Teso la Monja - is a premium wine made from grapes grown in the vineyard of the same name.
Tasting notes, Robert Parker 95 points from Luis Gutiérrez
The 2010 Teso La Monja is produced with the Tempranillo grapes from an extremely old, head-pruned, ungrafted vineyard on chalk-rich soils, something quite unusual in Toro where soils are rich in sand and boulders, but not chalky. The grapes were hand-destemmed by a group of 25 people during two days and fermented in open vats followed by malolactic in an egg-shaped, oak vat built by Taransaud, something called OVUM. The wine aged for 24 months in brand new French oak barrels. Putting your nose in the glass is like smelling macerated dark cherries, blackberries, with intoxicating aromas, voluptuous, baroque, still lightly influenced by the wood, showing notes of chocolate, espresso coffee, cloves, cigar ash and black pepper. The palate is full-bodied, with huge fruit, layered and concentrated, with great definition and freshness with flavors of even red fruit. It develops some exotic notes, nutmeg, curry – ever-changing. An XXL Toro dressed in silk. This superb wine should age endlessly. Just don’t look at the price tag. Drink 2015-2025.

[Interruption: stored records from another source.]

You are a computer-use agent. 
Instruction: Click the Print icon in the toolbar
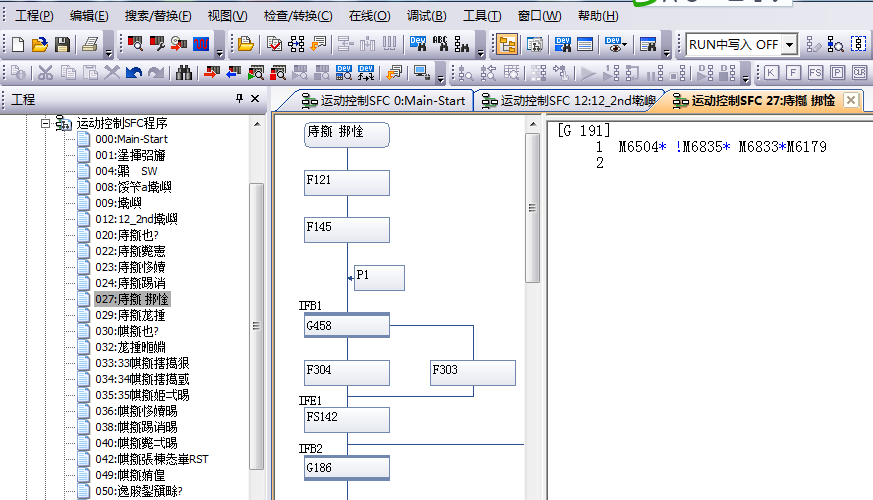90,45
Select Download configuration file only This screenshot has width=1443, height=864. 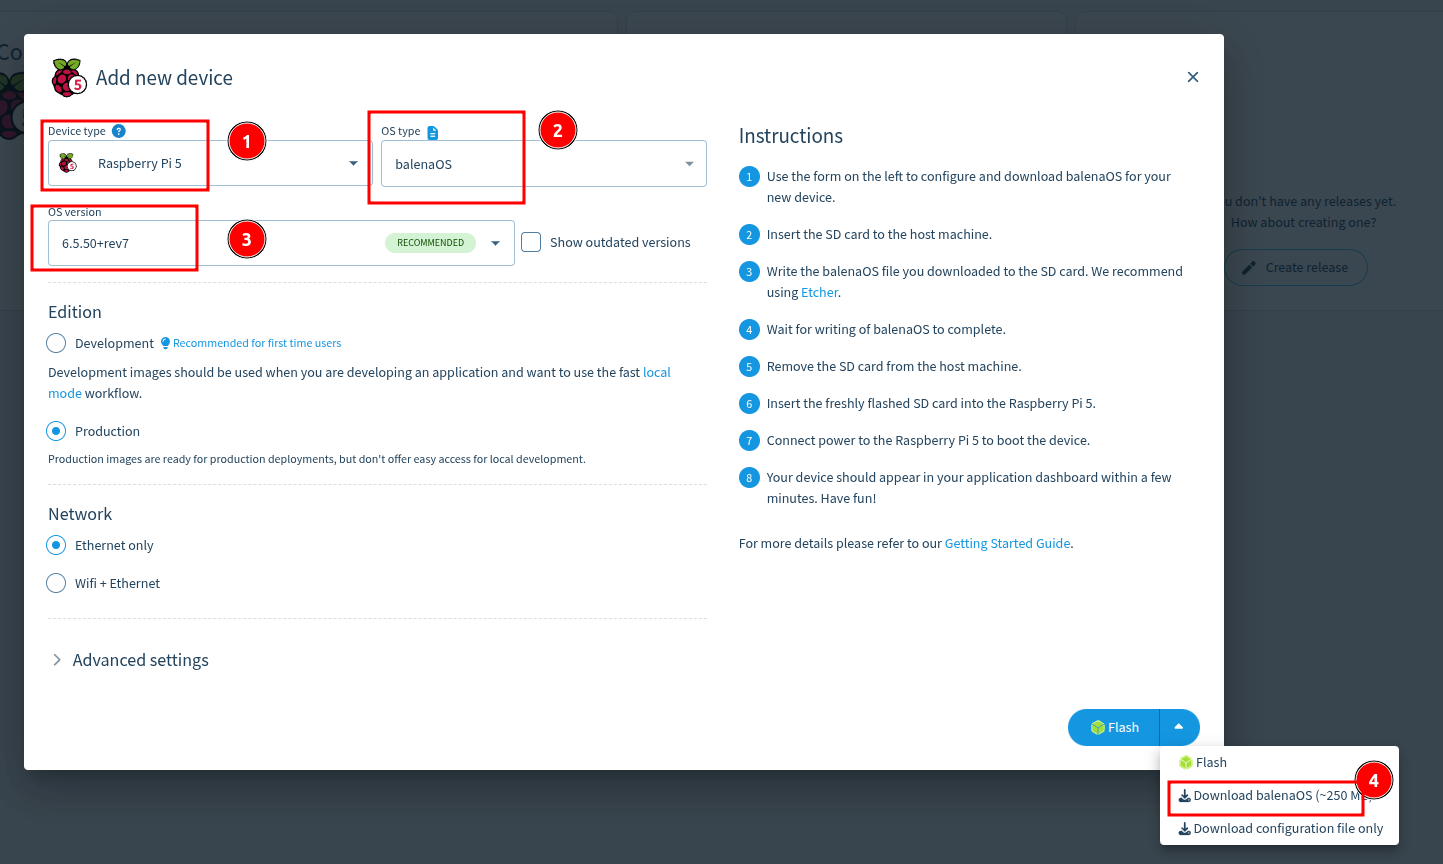point(1280,828)
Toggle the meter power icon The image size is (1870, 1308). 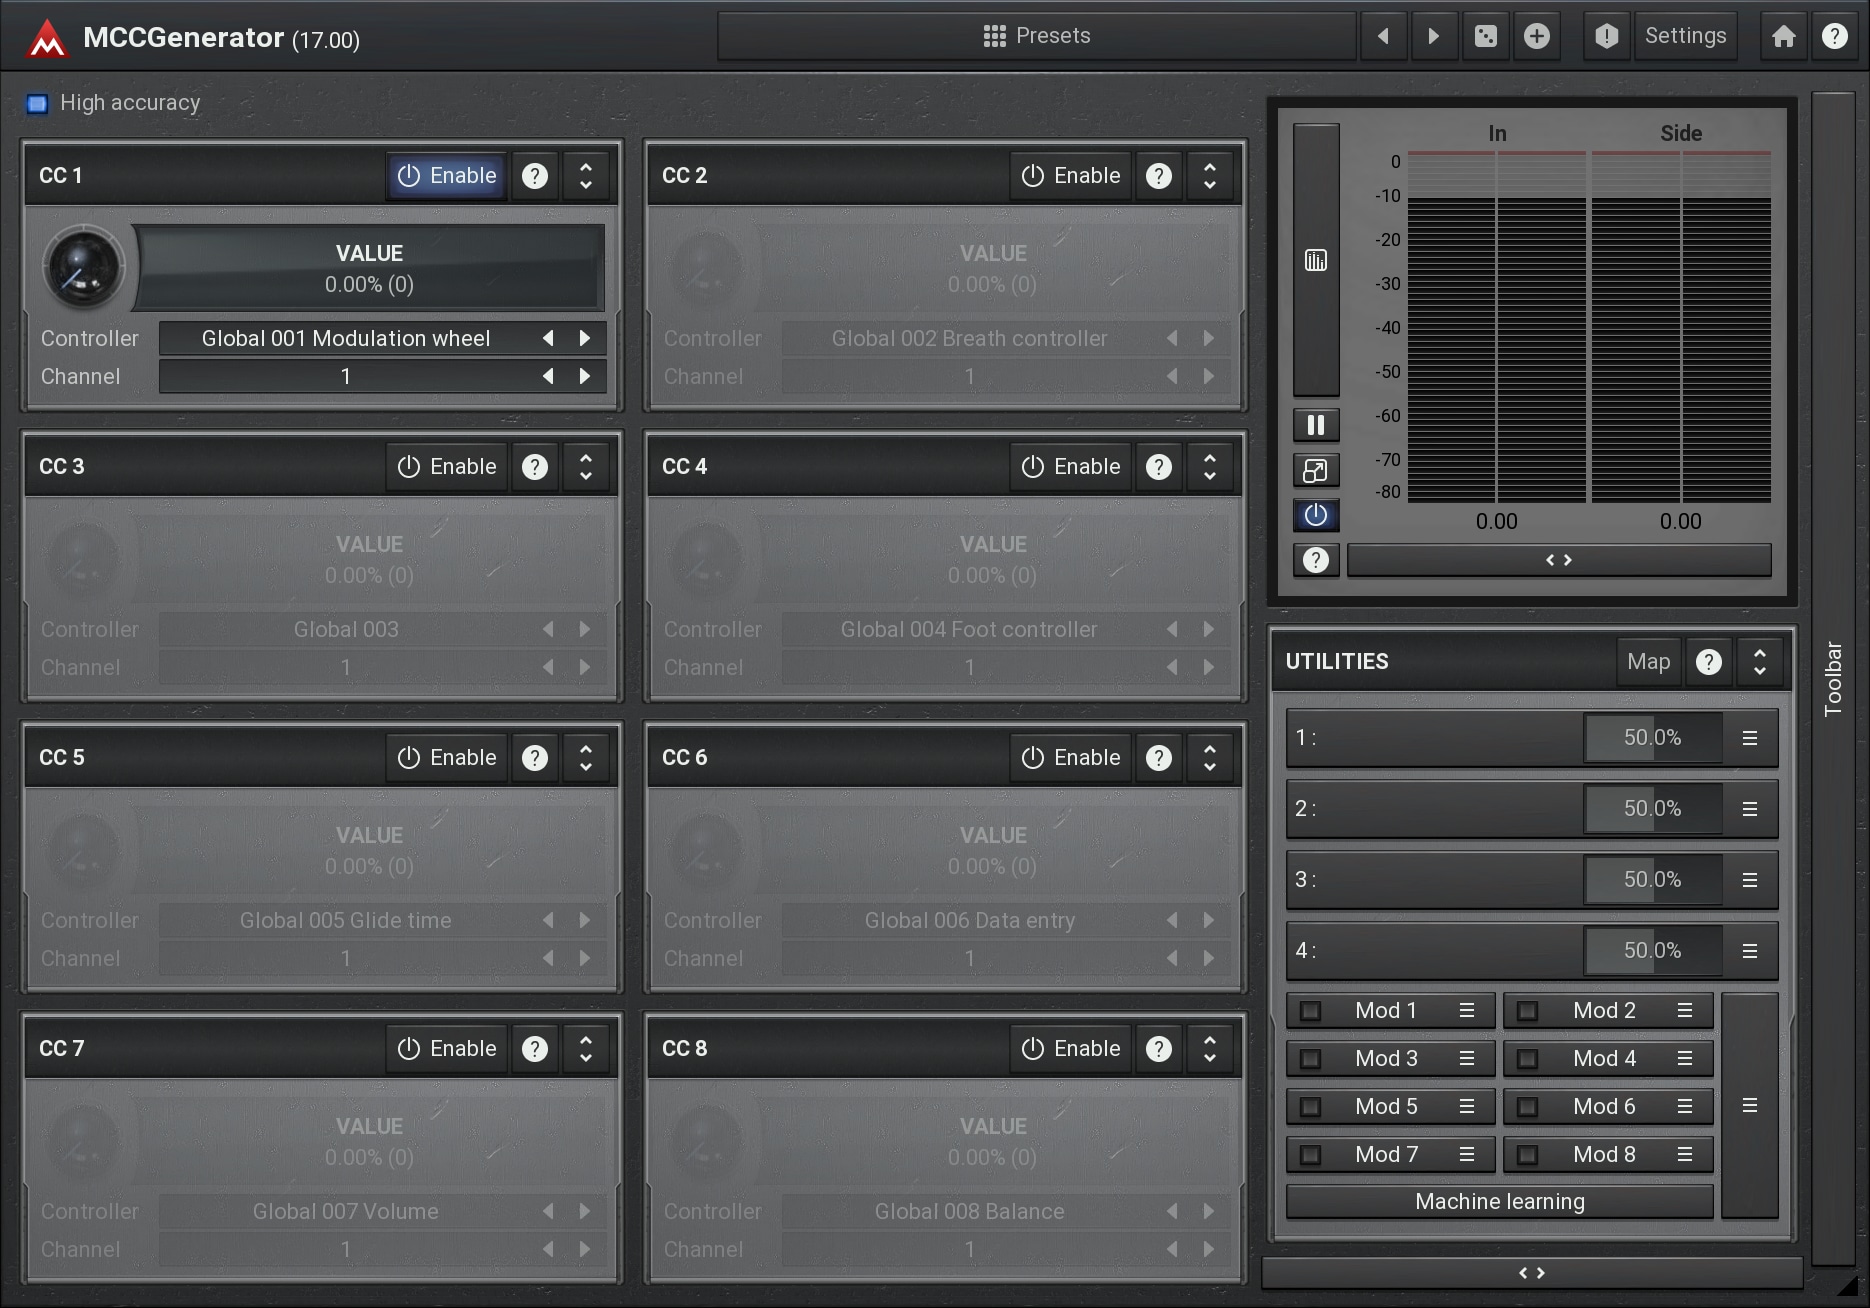click(1316, 515)
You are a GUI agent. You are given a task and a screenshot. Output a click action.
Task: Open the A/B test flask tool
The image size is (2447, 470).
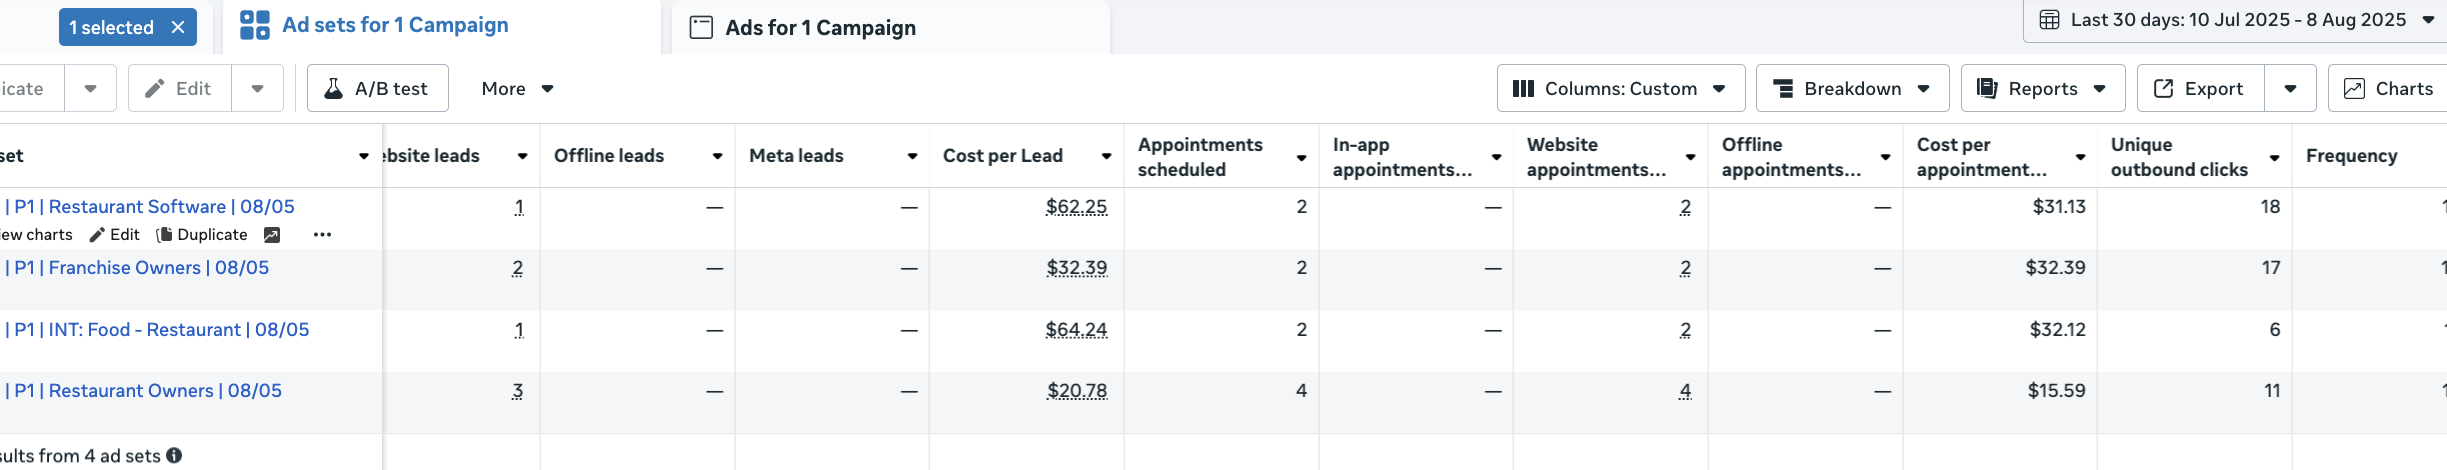377,89
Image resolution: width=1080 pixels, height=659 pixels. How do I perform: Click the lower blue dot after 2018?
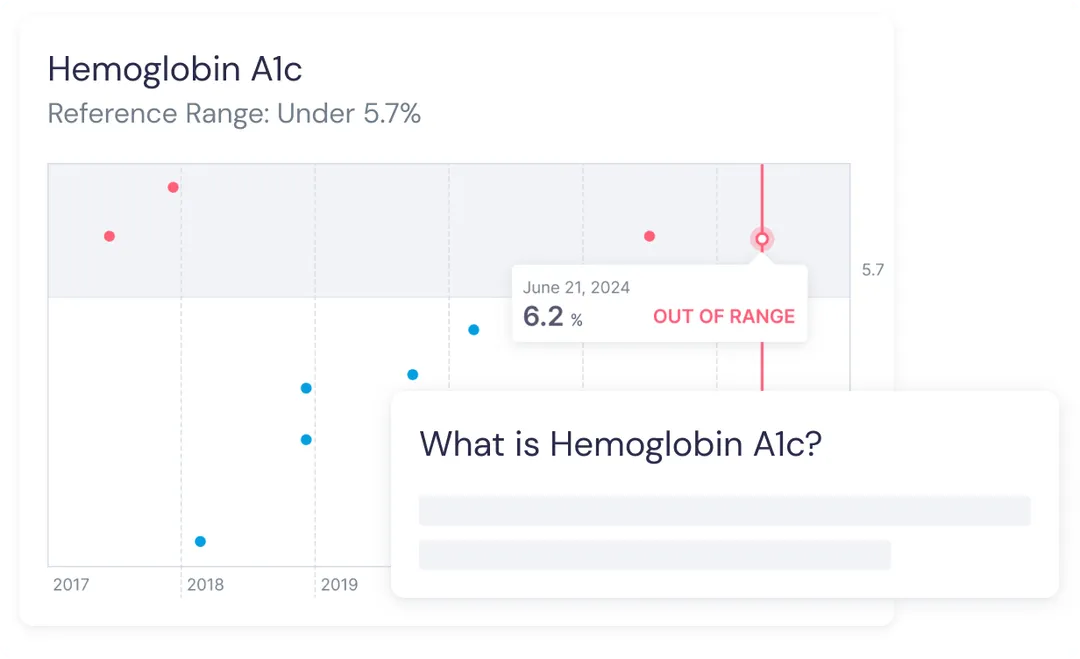pyautogui.click(x=305, y=438)
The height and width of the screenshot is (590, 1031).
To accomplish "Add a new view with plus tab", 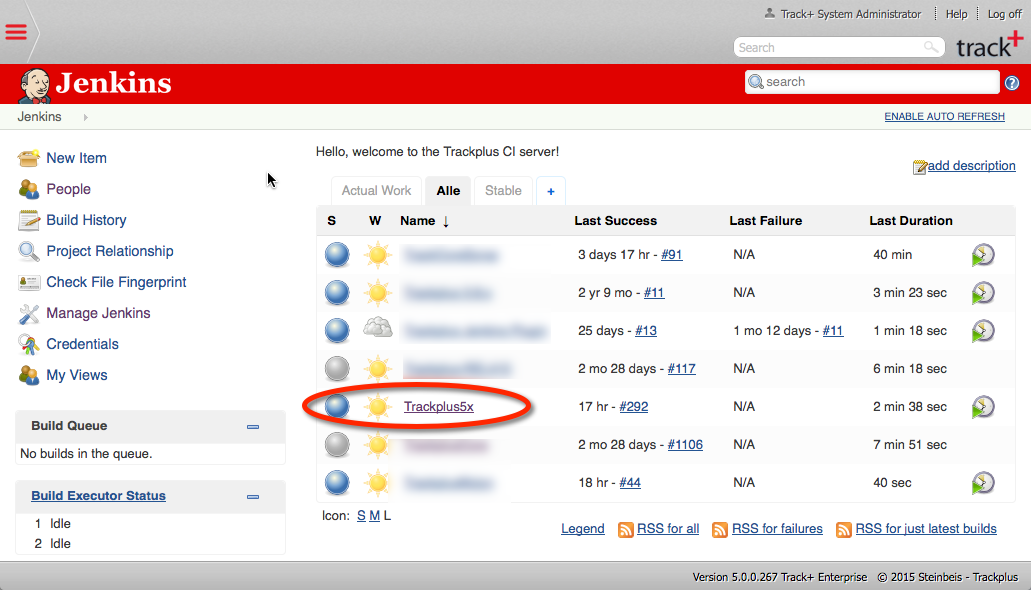I will (551, 190).
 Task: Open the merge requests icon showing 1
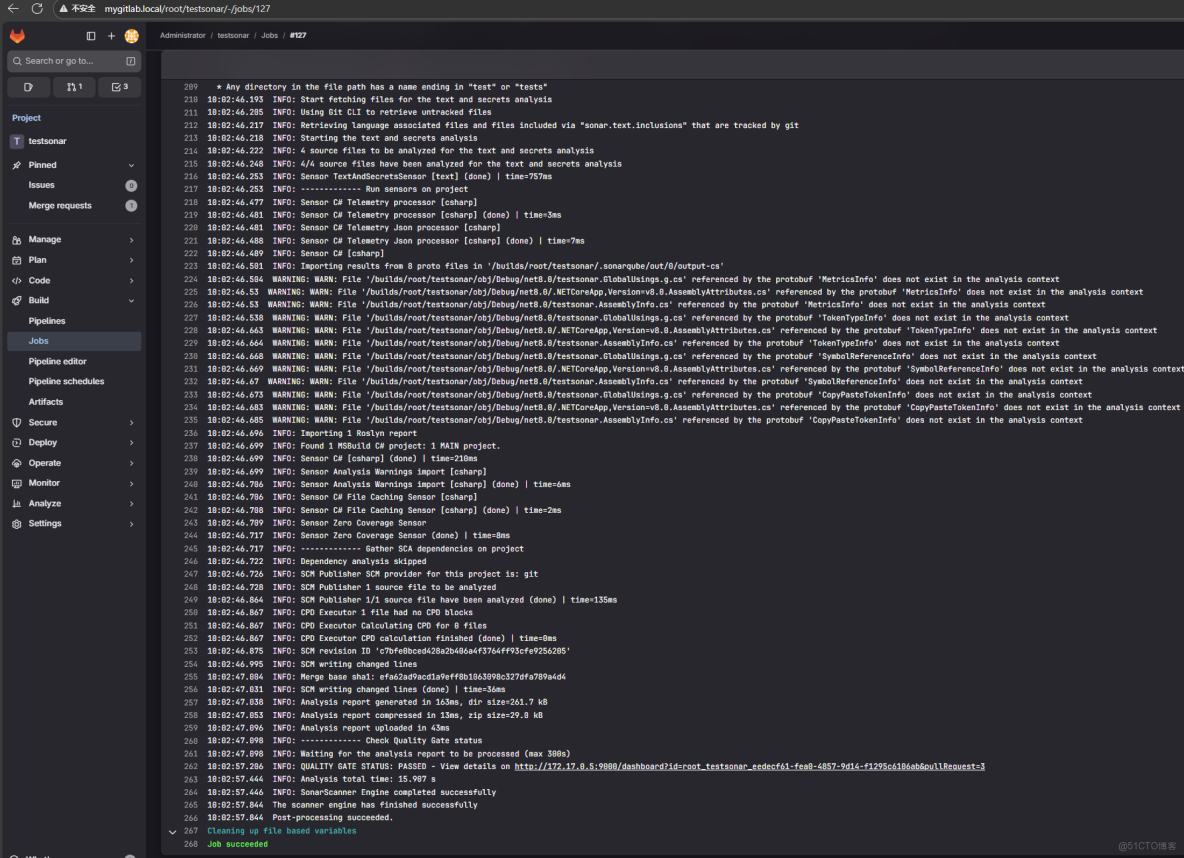coord(74,87)
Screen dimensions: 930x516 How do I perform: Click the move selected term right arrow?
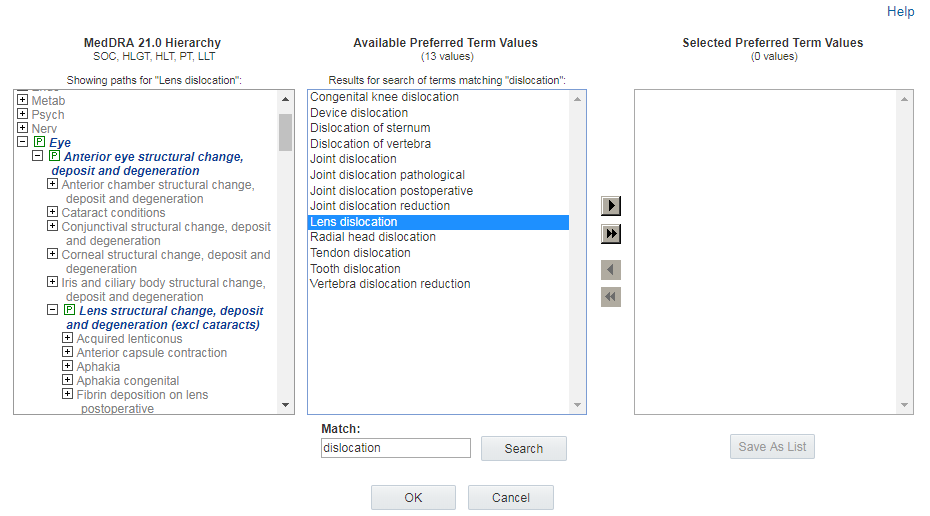[611, 206]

Teso la Monja is the Toro winery created by the Eguren family from Rioja. The wines are powerful and concentrated, but show balance and no excesses, in a style that is quite different from what they used to produce at Numanthia. The oak is imperceptible despite the long aging and the use of 100% new French oak, a treatment that very few grapes on earth can take. The Teso la Monja project started before they sold Numanthia and what they were looking for were wines that didn’t show any hard tannins, which had acidity. For that they started looking for vineyards that had a longer vegetative cycle, deeper soils with big boulders and usually north-east facing, cooler sites where they get west winds and are specially protected from the south winds. The result is that the vegetative cycle in these vineyards is longer, the ripening is slower and the grapes do not accumulate excessive alcohol/sugar and the tannins are also finer. The big boulders on the surface help to regulate the heat and make the thermal differences less abrupt, resulting in more freshness and acidity. All the grapes are fermented in open vats, mostly foot-trodden, as the aim is not too overextracted, to have a gentle vinification without extracting anything from the seeds. I found the wines, as it happened with their wines from Rioja, balanced and true to their origin, powerful, with superbly integrated oak and soft tannins, without showing the heat from warm, ripe vintages like 2011. I tasted the 2007s and the 2008 from Teso la Monja, the first vintages for each of the wines, and they have not budged an inch. These are powerful wines that require powerful food and should age for years in bottle as they have superb grapes and show very good balance, of course within the style of ripe, powerful and concentrated wines from the region. Marcos Eguren thinks 2011 is quite similar (even better!) to 2010 in Toro.